The task: How many lines in the items below contain the word "should"? Reply with the number only.

※

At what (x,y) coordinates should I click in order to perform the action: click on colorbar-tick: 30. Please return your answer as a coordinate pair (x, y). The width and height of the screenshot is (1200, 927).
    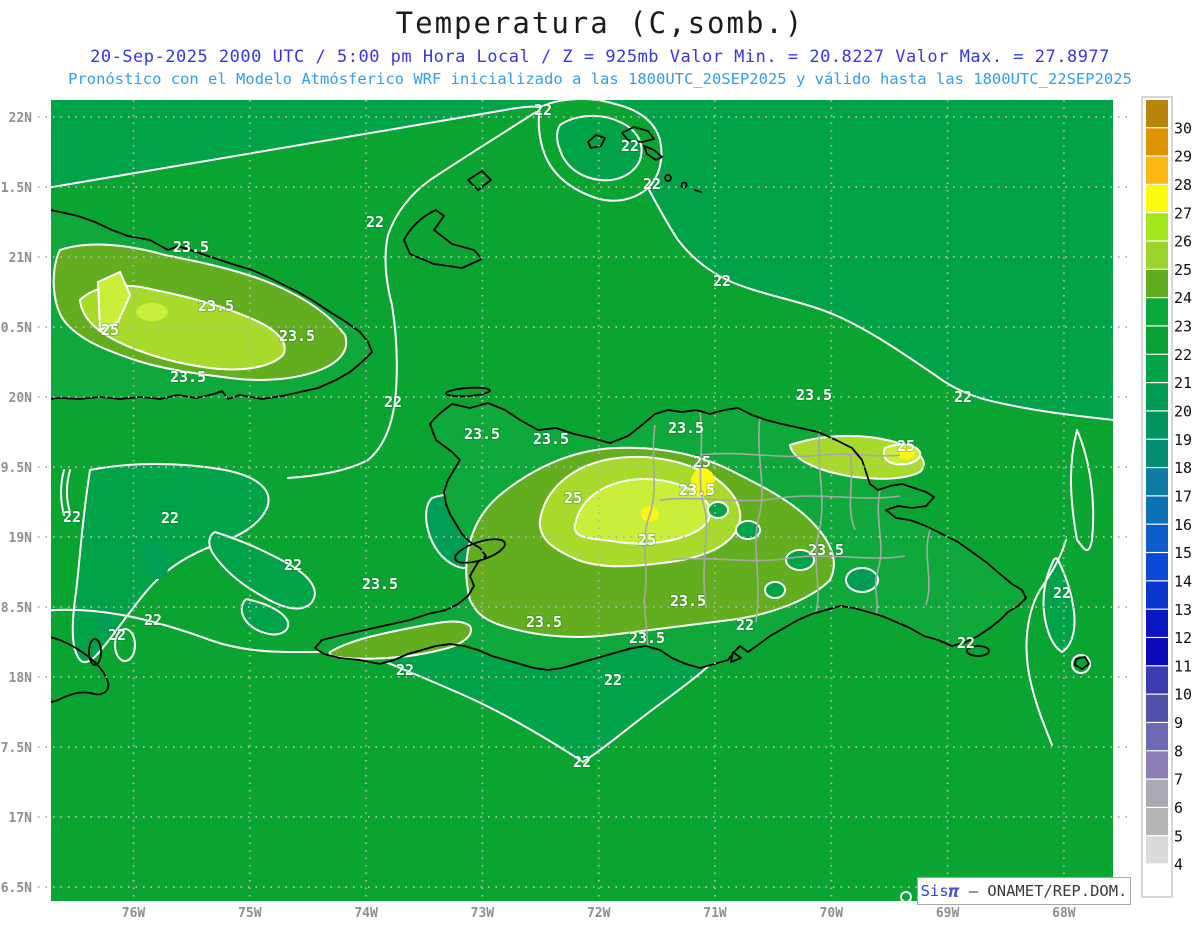
    Looking at the image, I should click on (1183, 128).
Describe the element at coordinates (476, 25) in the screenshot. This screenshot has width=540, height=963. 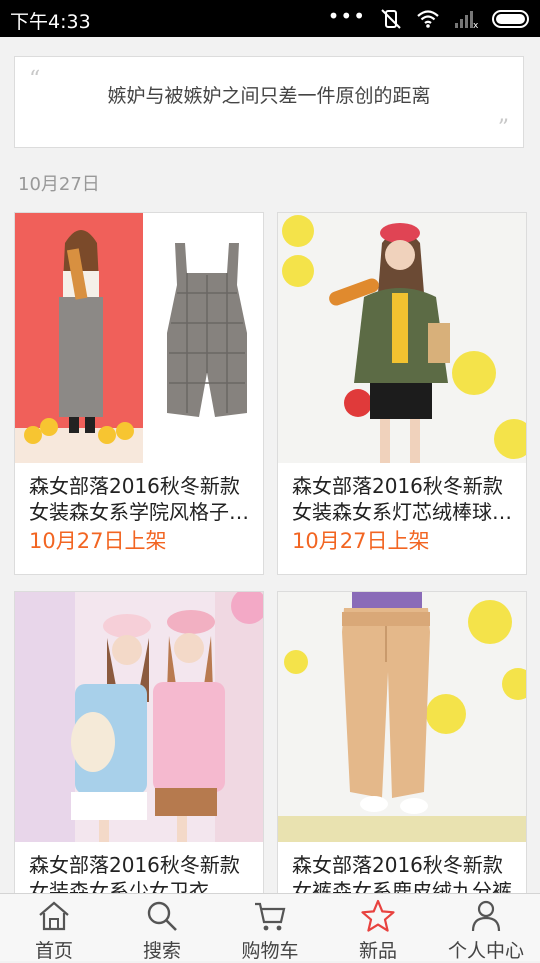
I see `svg-text: x` at that location.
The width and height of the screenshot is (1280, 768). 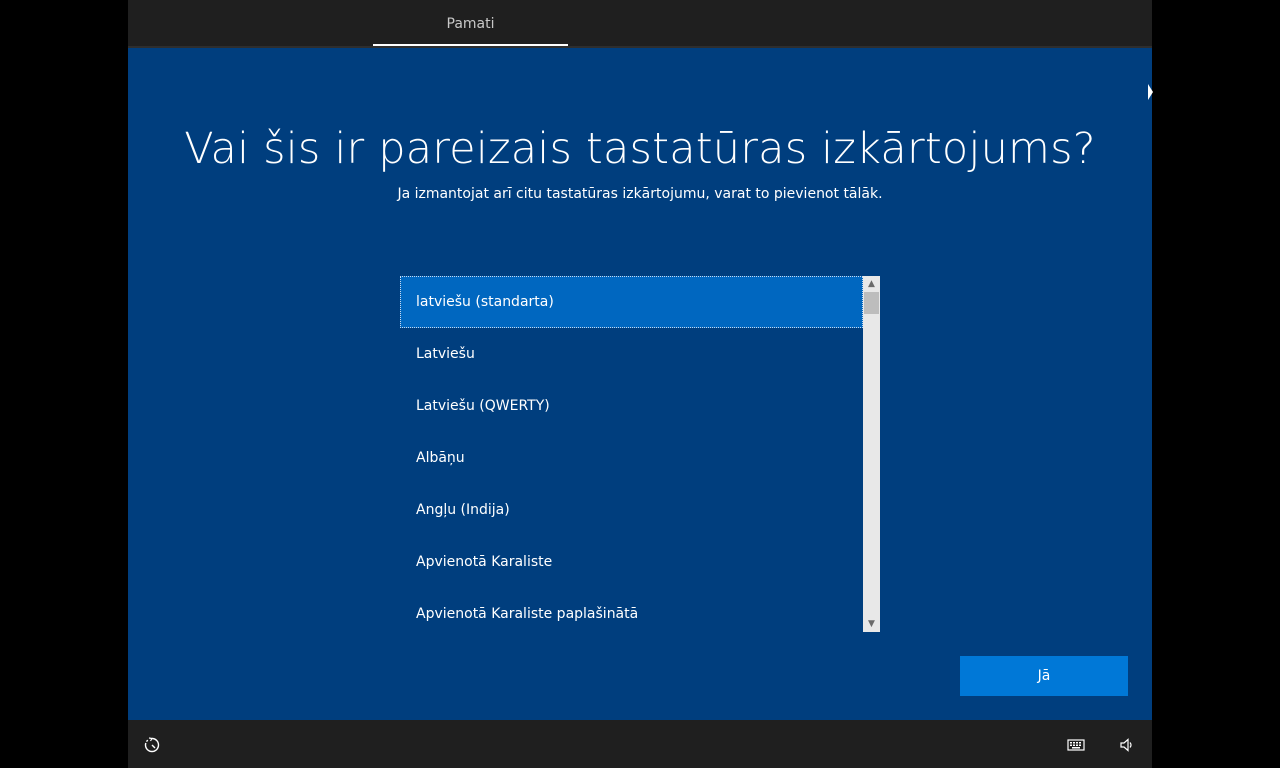 I want to click on list-item: Albāņu, so click(x=632, y=458).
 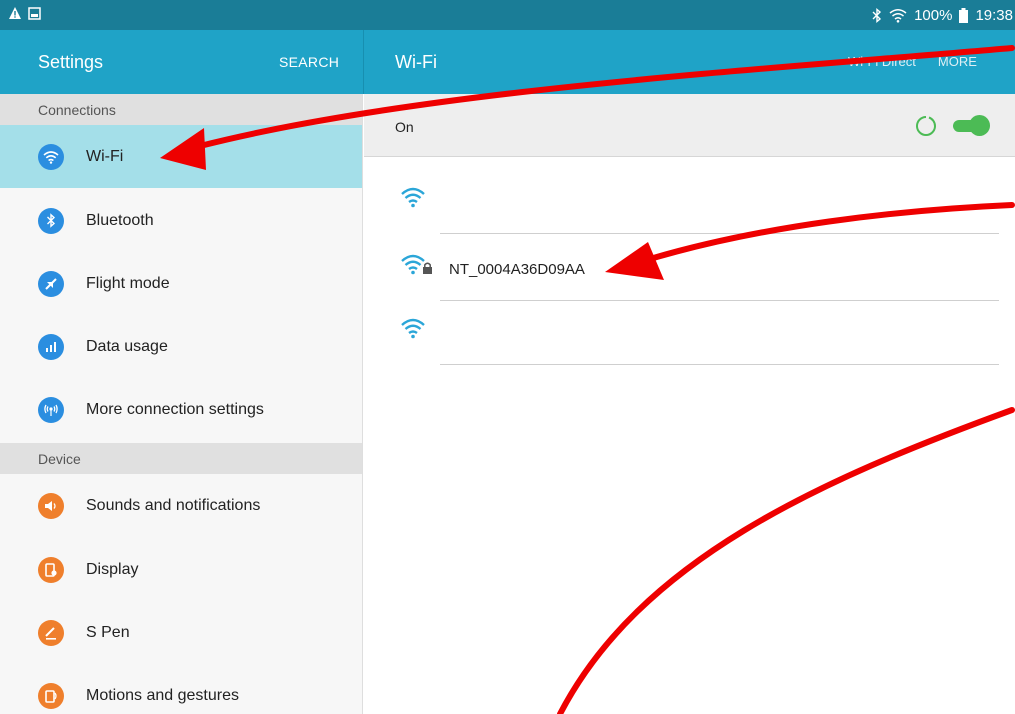 I want to click on search-button: SEARCH, so click(x=309, y=62).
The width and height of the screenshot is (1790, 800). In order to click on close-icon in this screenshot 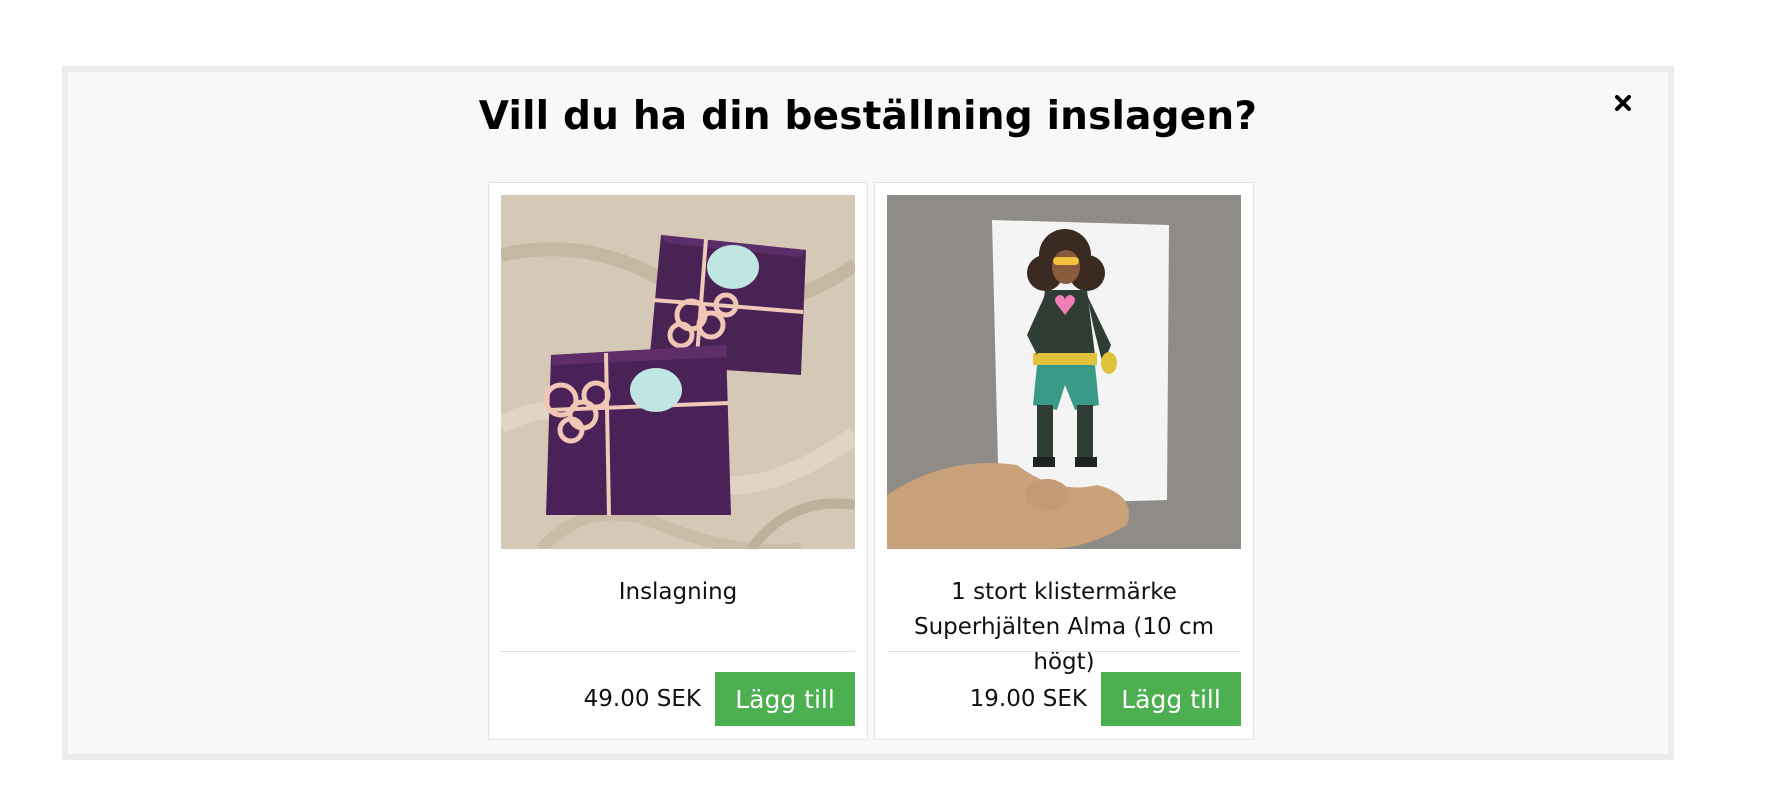, I will do `click(1623, 103)`.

※

Your solution: 2